• ACTIVITY
What must be handed in is the entire listing, exactly as written, with no pictures.

═══

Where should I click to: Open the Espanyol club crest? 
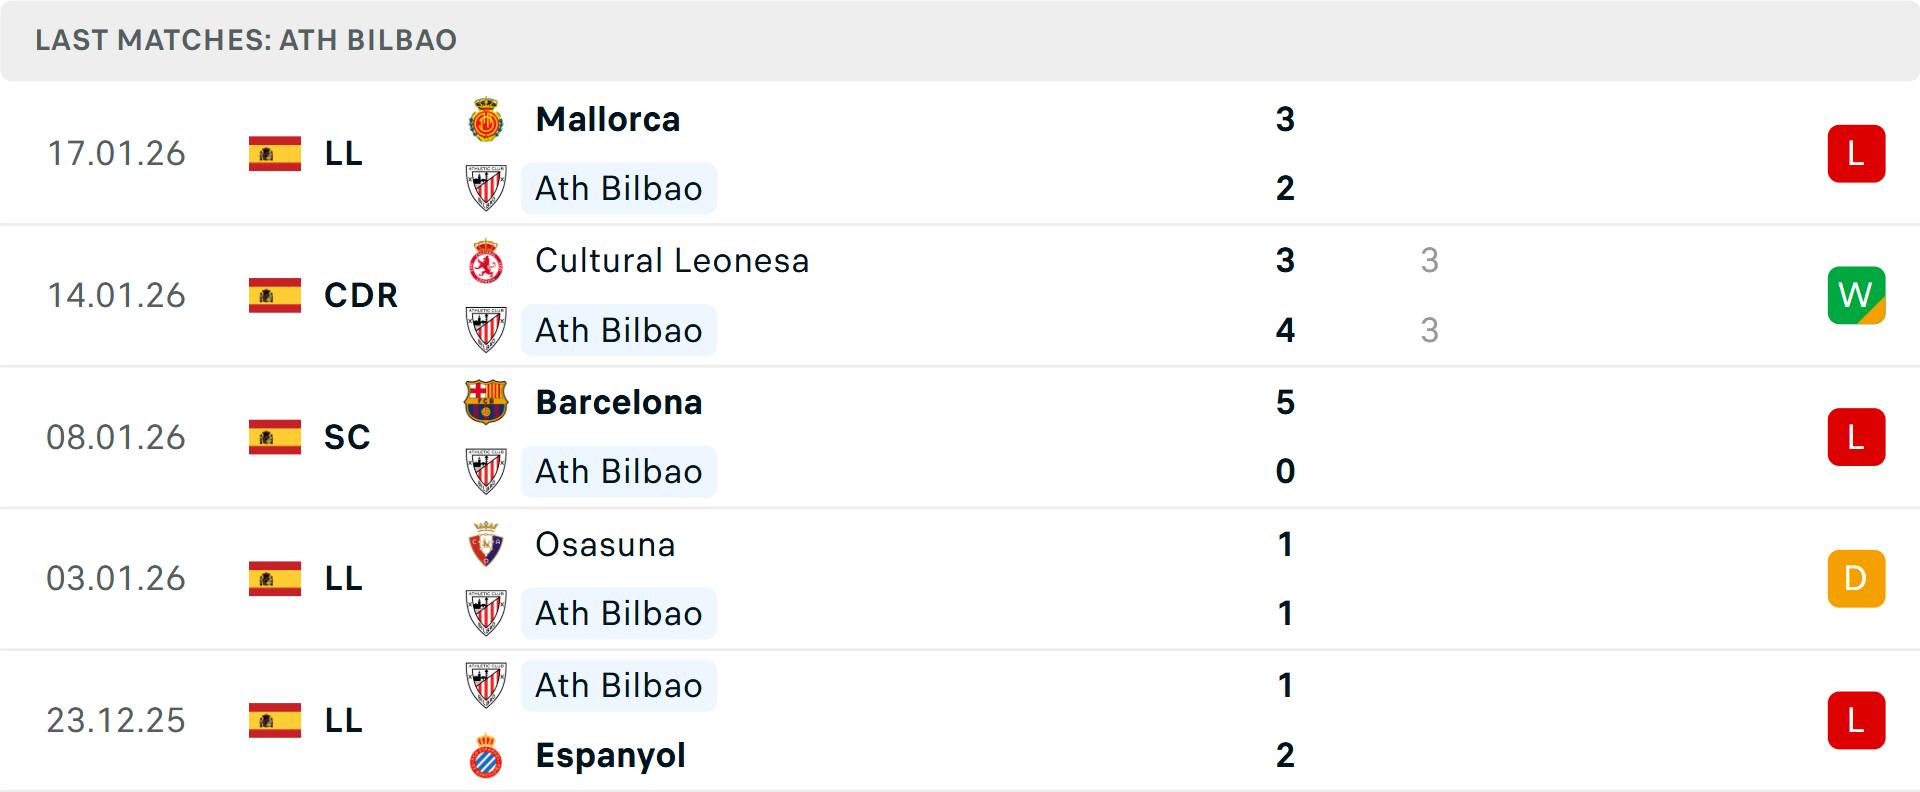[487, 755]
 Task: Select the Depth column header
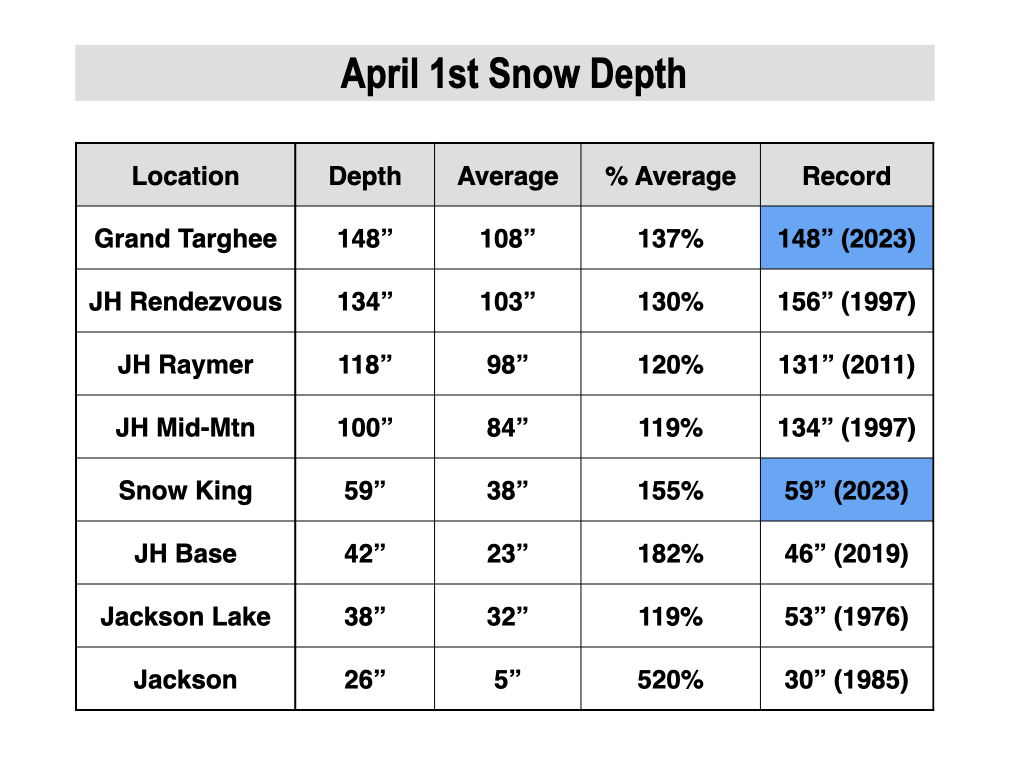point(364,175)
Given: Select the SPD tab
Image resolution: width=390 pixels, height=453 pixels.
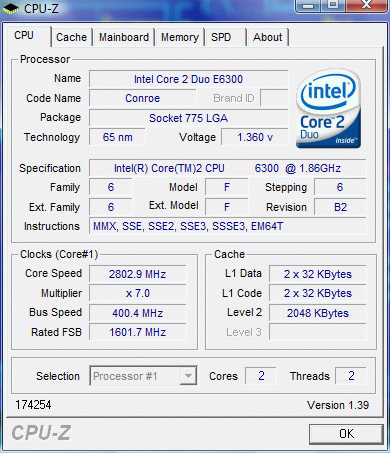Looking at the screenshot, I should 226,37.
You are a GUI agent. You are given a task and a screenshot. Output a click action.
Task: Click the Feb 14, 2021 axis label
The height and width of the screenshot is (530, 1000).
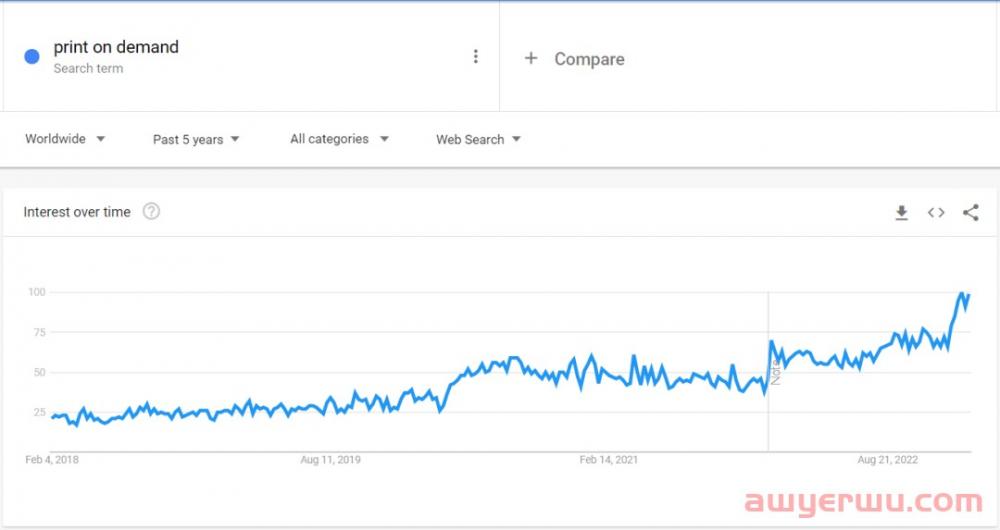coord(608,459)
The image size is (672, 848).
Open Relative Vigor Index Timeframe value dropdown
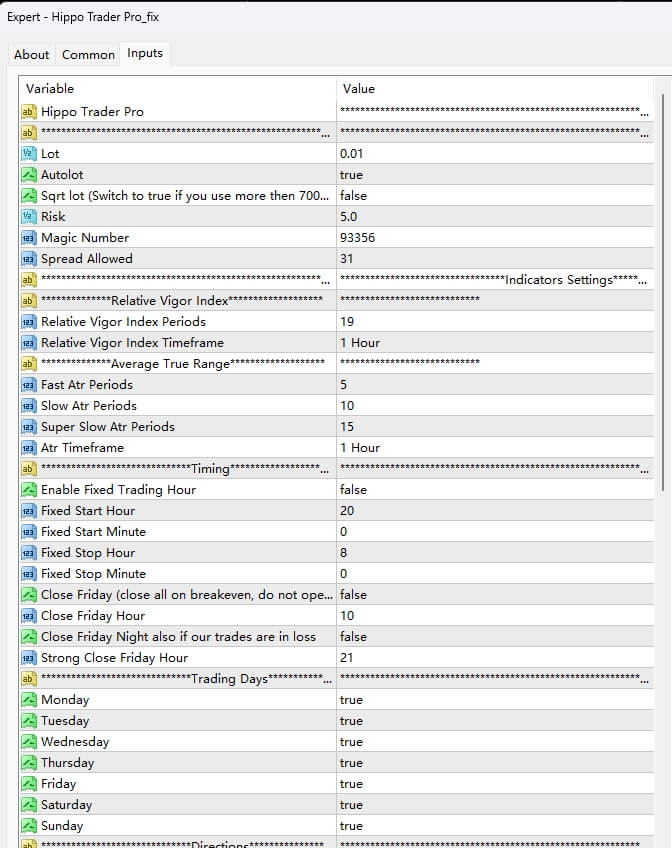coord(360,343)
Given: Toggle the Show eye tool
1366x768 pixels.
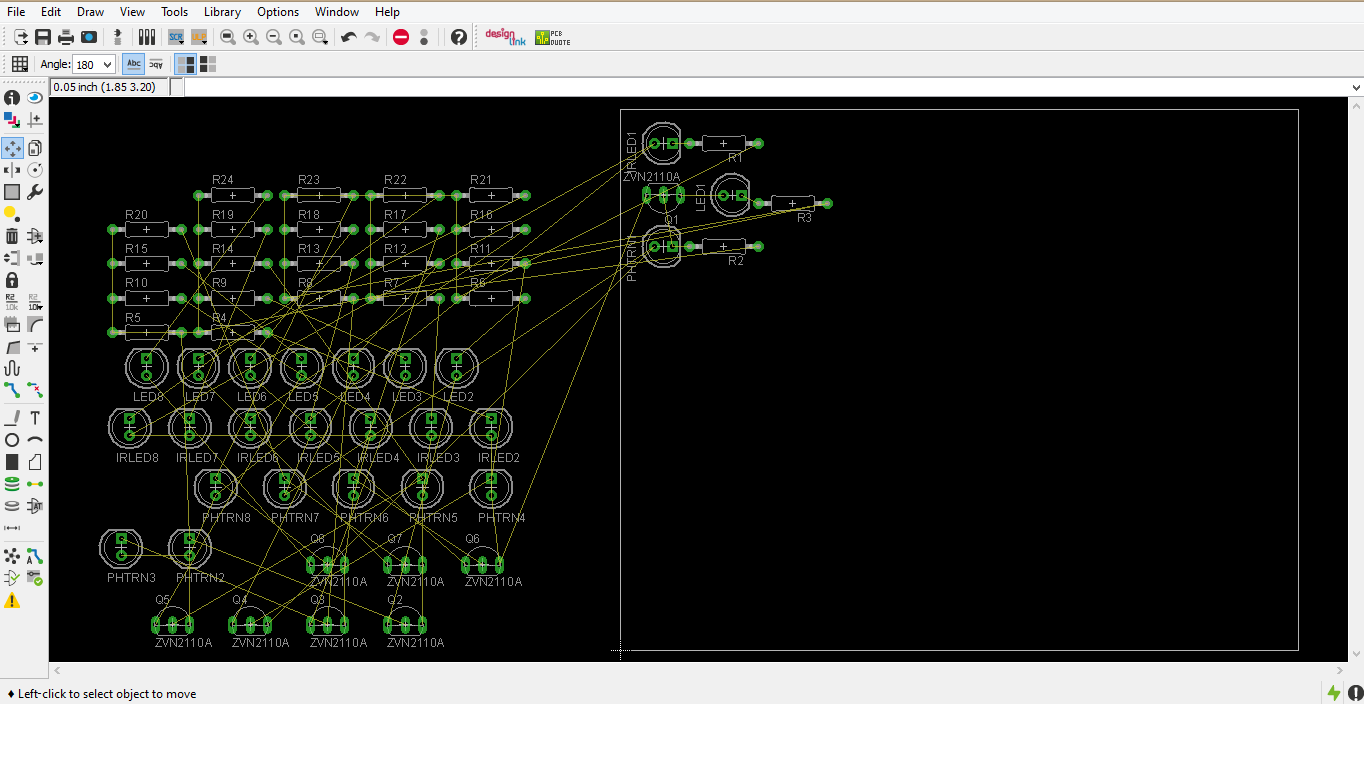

═══

• REPLY
Where should I click to: Open the Espanyol club crest? 
[487, 755]
 Task: Select the Depth column header
point(364,175)
Given: Select the SPD tab
Image resolution: width=390 pixels, height=453 pixels.
Looking at the screenshot, I should 226,37.
You are a GUI agent. You are given a task and a screenshot. Output a click action.
Task: Click the Feb 14, 2021 axis label
The height and width of the screenshot is (530, 1000).
coord(608,459)
The image size is (672, 848).
Open Relative Vigor Index Timeframe value dropdown
coord(360,343)
Given: Toggle the Show eye tool
1366x768 pixels.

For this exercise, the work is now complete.